Previously, we used the “eye-ball” method to choose k for a kNN fit for mileage predicting price.

Use 5-fold cross-validation to choose k. How does your fit compare with the eyeball method?

Plot the data and then add the fit using the k you chose using cross-validation and the k you choose by eye-ball.

Use kNN with the k you chose using cross-validation to get a prediction for a used car with 100,000 miles on it.

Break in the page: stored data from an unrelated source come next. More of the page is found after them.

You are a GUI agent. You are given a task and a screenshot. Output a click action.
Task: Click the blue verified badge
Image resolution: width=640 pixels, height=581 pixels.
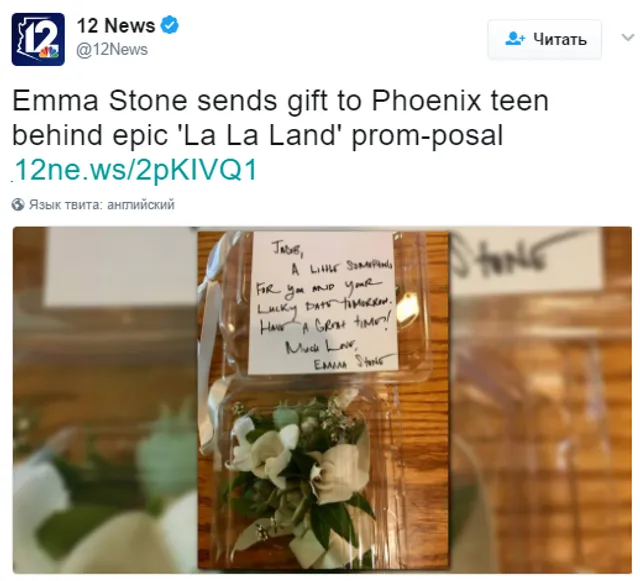pyautogui.click(x=169, y=25)
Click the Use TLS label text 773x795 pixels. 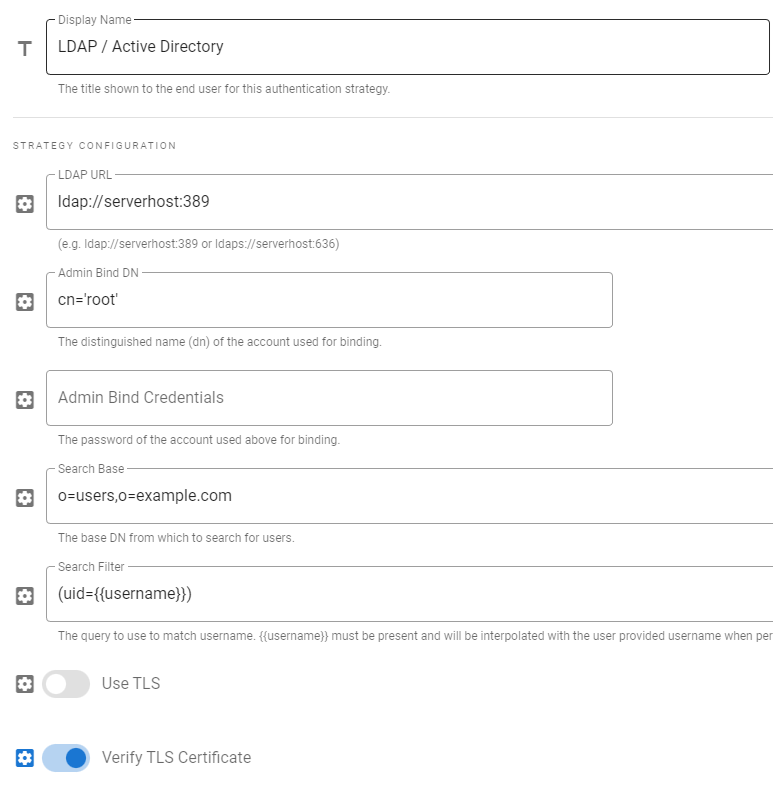[x=131, y=684]
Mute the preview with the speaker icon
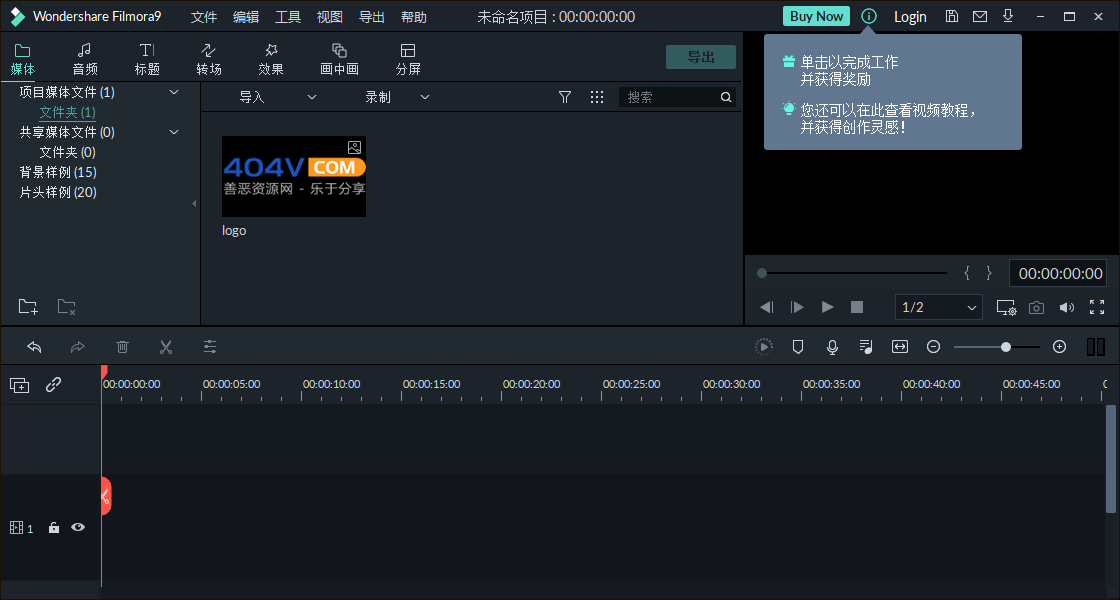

Use all the observations as training data to get your prediction (given your choice of k).


2. kNN, Cars Data with Mileage and Year

Use kNN to get a prediction for a 2008 car with 75,000 miles on it!

Remember:

Is your predictive accuracy better using (mileage,year) than it was with just mileage?


3. Choice of Kernel

In our notes examples we used kernel=“rectangular” when calling the R function kknn.

In R, have a look at the help for kknn (?kknn).

In python, the help for KNeighborsRegressor in sklearn has

Parameters
----------
n_neighbors : int, optional (default = 5)
    Number of neighbors to use by default for :meth:`kneighbors` queries.

weights : str or callable
    weight function used in prediction.  Possible values:

    - 'uniform' : uniform weights.  All points in each neighborhood
      are weighted equally.
    - 'distance' : weight points by the inverse of their distance.
      in this case, closer neighbors of a query point will have a
      greater influence than neighbors which are further away.
    - [callable] : a user-defined function which accepts an
      array of distances, and returns an array of the same shape
      containing the weights.

    Uniform weights are used by default.

So, you can weight the y values at the neighbors equally, or weight the closer ones more heavily. Typically default is equal weights.

Using the used cars data and predictors (features!!) (mileage,year) try a weighting option other than uniform.